How do high cost-sharing policies for physician care affect total care costs among people with chronic disease?



This study examines whether high cost-sharing in physician care is associated with a differential impact on total care costs by health status. Total care includes physician care, emergency room (ER) visits and inpatient care.


Since high cost-sharing policies can reduce needed care as well as unneeded care use, it raises the concern whether these policies are a good strategy for controlling costs among chronically ill patients.


This study used the 2007 Medical Expenditure Panel Survey data with a cross-sectional study design. Difference in difference (DID), instrumental variable technique, two-part model, and bootstrap technique were employed to analyze cost data.


Chronically ill individuals' probability of reducing any overall care costs was significantly less than healthier individuals (beta = 2.18, p = 0.04), while the integrated DID estimator from split results indicated that going from low cost-sharing to high cost-sharing significantly reduced costs by $12,853.23 more for sick people than for healthy people (95% CI: -$17,582.86, -$8,123.60).

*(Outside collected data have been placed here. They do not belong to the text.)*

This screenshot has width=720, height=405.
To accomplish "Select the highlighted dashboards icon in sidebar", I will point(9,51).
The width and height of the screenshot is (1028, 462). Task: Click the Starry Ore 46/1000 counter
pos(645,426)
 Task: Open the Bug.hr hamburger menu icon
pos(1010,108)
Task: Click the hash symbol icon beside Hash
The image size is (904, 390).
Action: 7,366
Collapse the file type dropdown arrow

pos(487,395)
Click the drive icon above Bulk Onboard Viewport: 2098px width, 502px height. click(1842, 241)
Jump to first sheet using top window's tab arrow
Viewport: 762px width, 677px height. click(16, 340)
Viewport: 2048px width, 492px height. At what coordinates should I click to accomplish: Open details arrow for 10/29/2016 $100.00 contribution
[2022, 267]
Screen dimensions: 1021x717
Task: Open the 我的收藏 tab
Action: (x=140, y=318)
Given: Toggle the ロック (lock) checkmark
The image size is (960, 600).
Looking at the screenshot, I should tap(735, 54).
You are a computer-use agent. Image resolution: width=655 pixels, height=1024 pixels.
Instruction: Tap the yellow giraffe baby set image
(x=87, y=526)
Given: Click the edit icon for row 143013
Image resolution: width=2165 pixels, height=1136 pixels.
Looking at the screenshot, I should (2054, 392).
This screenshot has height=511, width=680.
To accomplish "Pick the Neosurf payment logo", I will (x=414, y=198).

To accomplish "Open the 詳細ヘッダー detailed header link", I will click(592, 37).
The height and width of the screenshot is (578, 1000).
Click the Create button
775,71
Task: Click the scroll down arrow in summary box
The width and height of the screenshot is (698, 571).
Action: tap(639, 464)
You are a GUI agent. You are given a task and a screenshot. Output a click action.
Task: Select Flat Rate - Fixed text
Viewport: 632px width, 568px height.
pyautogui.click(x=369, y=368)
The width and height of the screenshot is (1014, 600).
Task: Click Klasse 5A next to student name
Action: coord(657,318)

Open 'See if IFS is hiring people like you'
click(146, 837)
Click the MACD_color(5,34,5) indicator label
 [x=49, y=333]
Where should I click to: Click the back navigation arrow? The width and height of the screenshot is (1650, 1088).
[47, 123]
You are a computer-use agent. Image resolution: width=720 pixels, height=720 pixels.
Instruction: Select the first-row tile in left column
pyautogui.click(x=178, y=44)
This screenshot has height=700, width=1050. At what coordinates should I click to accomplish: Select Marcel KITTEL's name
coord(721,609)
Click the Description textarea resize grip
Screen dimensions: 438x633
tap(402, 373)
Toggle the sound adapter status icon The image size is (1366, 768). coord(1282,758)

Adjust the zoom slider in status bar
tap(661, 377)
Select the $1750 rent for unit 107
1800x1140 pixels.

This greater cost reduction in total care among sick people likely resulted from greater cost reduction in physician care, and may have come at the expense of jeopardizing health outcomes by depriving patients of needed care. Thus, these policies would be inappropriate in the short run, and unlikely in the long run to control health plans costs among chronically ill individuals. A generous benefit design with low cost-sharing policies in physician care or primary care is recommended for both health plans and chronically ill individuals, to save costs and protect these enrollees' health status.